# [Saved entries]
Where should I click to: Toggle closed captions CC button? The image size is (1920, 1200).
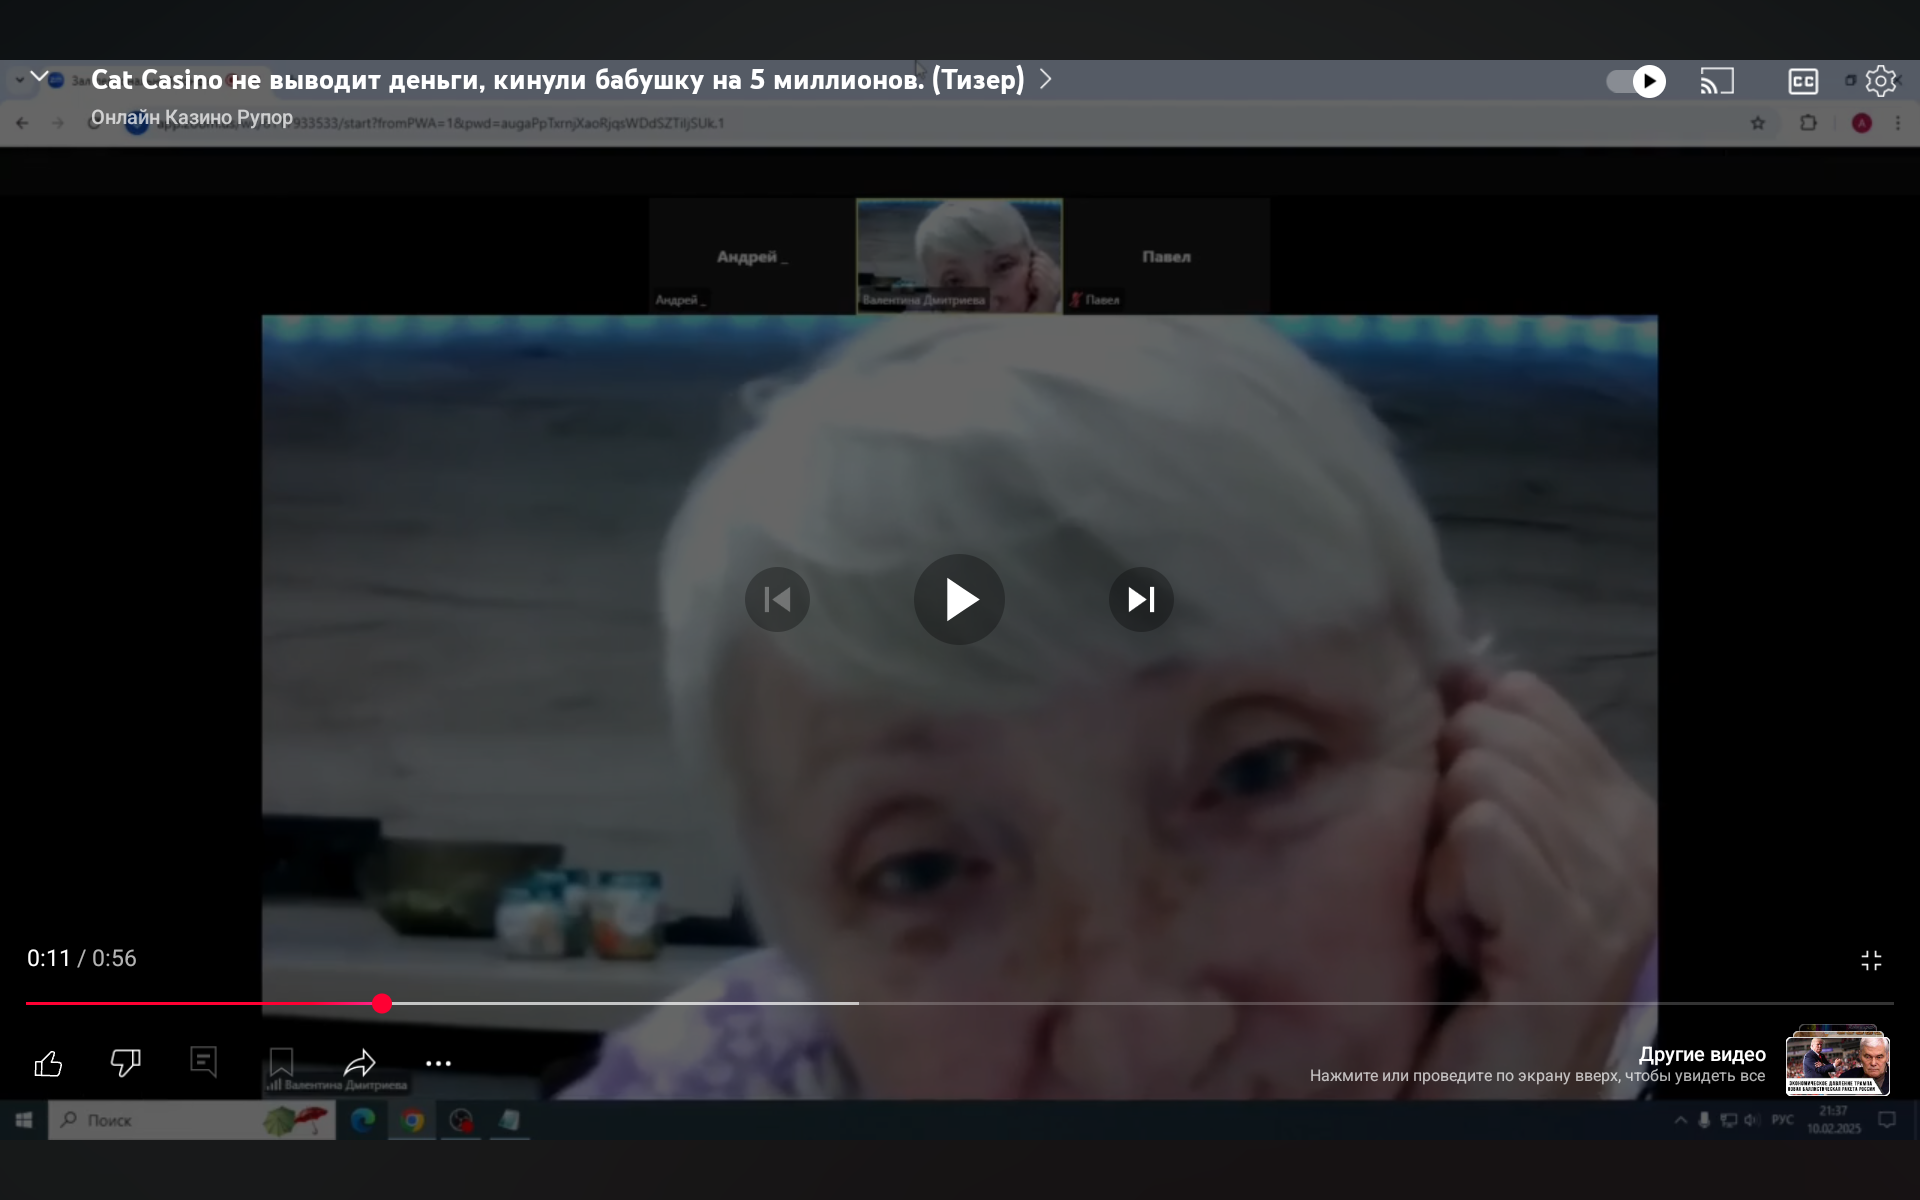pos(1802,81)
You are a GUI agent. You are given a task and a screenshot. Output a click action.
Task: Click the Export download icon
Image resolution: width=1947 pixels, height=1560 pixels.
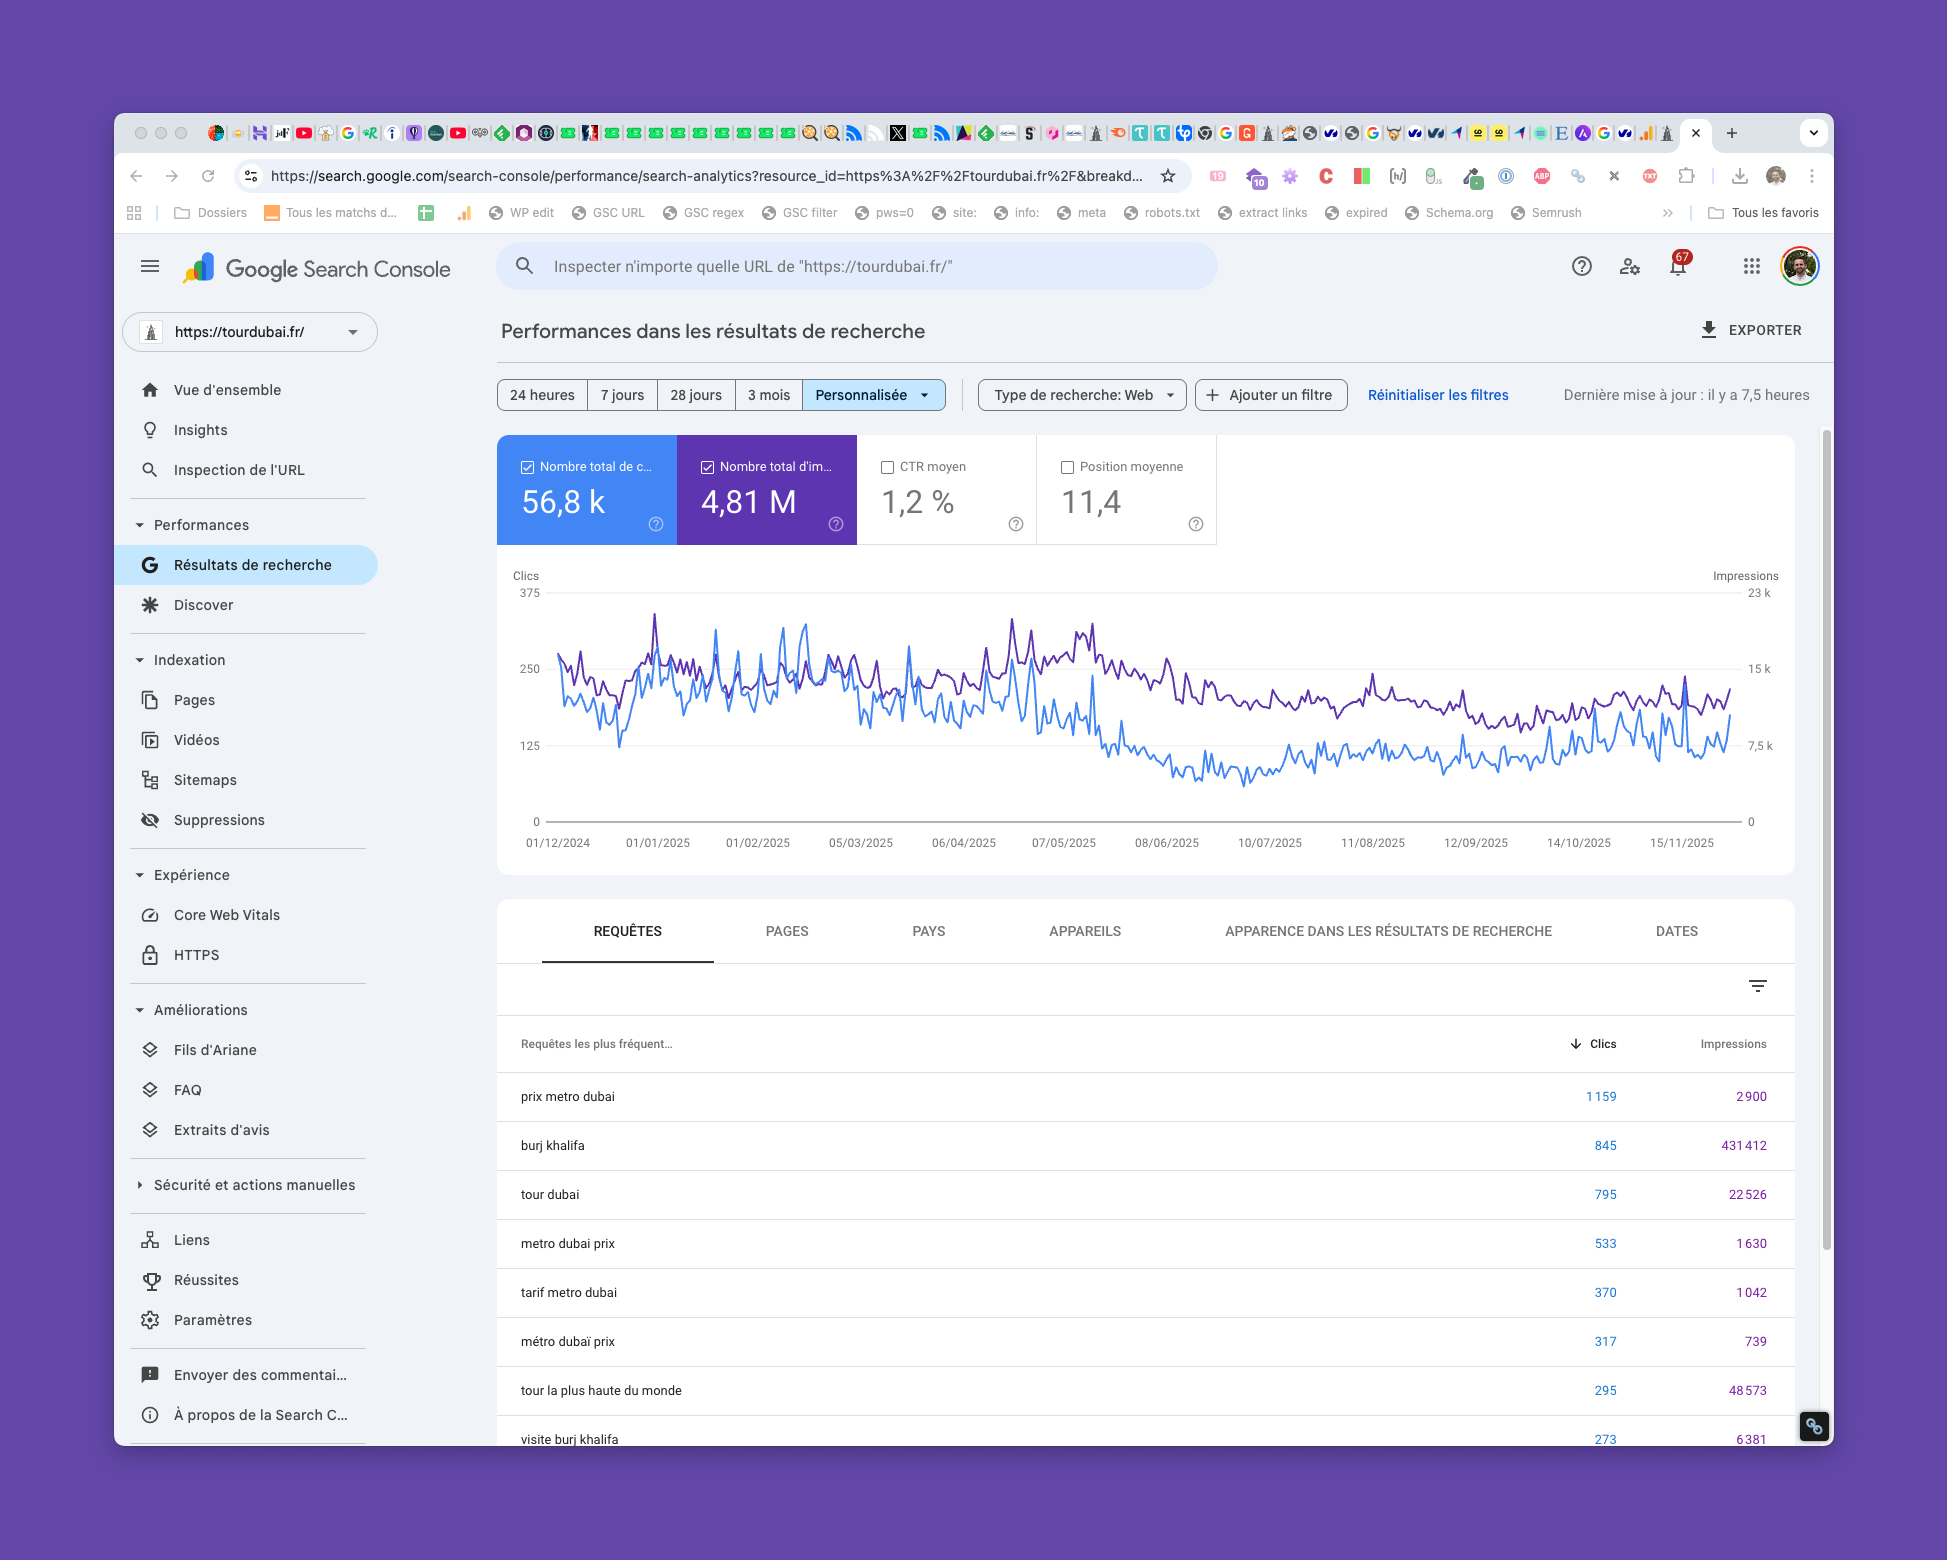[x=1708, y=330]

# [Directions]
Copy the records above precisely, and leave every image out of the copy.

# [Result]
Where should I click to: Toggle closed captions CC button? The image size is (1920, 1200).
pos(1802,81)
You are a GUI agent. You are given a task and a screenshot. Output a click action.
Task: Click the Export download icon
Image resolution: width=1947 pixels, height=1560 pixels.
[x=1708, y=330]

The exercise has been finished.